The EFM Feature

CBS News released a new poll showing possible candidates ranking among Americans. It reported the favorable ratings of the top three candidates:

Giuliani 41%
McCain 39%
Romney 5%

So, what to make of these low numbers for Gov. Romney? Patrick Hynes is a blogger whom John McCain pays. Not surprisingly, he writes:

The big surprise is how bad former Massachusetts Governor Mitt Romney’s numbers are. They are, frankly, almost bad enough to bump him out of the first tier of candidates.”

(Of course, if Hynes really believes the Governor is no threat to his boss, he’ll stop constantly blogging about such a “second tier” candidate.) Of the bloggers who aren’t paid McCain consultants, John Hinderaker at Power Line writes:

[B]uzz among politics junkies, and even the media generally, doesn’t quickly translate into name recognition among the general public.…Mitt Romney seems to have established himself as a credible, first-tier candidate on the Republican side, but the voters haven’t noticed yet.

John also wonders how he can gain the name recognition of a Rudy or McCain. Co-blogger Paul Mirengoff adds:

[T]he electorate sees [Romney] as a blank slate, but he seems to have the time and the resources to overcome that problem and therefore the opportunity, given his talent, to build a favorable image.

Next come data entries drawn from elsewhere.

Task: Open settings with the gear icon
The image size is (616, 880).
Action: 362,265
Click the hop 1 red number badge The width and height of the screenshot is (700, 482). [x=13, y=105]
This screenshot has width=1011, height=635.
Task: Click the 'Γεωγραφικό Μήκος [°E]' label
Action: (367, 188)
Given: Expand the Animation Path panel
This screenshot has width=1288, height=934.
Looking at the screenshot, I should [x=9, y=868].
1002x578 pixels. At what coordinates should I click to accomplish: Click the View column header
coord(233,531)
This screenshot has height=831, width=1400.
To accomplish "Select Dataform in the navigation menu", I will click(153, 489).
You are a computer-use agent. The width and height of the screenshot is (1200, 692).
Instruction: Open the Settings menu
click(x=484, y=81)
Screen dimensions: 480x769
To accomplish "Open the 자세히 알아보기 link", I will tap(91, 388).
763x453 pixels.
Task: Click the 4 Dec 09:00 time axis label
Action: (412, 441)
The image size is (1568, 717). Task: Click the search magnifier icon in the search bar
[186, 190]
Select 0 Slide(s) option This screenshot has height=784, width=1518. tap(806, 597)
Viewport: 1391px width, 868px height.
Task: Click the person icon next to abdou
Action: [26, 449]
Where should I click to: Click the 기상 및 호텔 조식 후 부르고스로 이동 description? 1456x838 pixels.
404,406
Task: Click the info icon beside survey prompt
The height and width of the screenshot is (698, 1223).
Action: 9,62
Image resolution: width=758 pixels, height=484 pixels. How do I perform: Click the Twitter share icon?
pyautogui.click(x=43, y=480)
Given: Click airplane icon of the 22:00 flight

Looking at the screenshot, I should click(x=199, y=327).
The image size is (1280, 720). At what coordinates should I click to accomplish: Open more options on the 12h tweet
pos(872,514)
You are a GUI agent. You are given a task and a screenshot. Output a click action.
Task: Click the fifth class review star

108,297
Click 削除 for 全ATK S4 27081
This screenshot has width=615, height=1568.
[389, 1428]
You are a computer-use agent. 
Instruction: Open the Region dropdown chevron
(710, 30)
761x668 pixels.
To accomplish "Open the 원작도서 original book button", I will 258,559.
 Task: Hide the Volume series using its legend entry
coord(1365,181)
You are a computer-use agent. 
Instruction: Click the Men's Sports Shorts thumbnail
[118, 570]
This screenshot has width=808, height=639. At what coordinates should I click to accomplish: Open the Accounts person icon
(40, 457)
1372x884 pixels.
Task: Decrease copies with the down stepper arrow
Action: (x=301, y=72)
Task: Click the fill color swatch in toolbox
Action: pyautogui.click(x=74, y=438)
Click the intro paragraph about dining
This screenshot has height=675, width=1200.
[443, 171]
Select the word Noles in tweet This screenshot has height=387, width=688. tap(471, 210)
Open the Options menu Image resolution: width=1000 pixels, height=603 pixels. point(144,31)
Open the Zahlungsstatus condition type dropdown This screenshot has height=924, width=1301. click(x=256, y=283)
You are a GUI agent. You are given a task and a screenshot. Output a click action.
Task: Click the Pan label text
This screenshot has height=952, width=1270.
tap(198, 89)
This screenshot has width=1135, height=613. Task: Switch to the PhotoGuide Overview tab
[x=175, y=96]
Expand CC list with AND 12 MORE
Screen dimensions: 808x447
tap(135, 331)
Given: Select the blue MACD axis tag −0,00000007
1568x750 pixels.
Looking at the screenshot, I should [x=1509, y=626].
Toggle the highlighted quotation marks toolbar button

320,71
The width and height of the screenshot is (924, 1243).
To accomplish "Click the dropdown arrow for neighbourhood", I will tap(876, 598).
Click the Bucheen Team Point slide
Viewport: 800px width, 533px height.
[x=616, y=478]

In fact, 85% of respondents to the CBS poll said they did not have enough information on Gov. Romney to make a decision. This is both an opportunity and a challenge as we move into 2007. As we’ve said repreatedly here at EFM, the more people get to know Gov. Romney, the more they’ll like him. This actually is not a small detail, since this doesn’t seem to be the case with some of the other candidates.
Mark Steyn said he believes all of the candidates are defective in some way:

Mitt Romney I like, in many ways, because I think his kind of Mormonism is the least problematic baggage of the major candidates.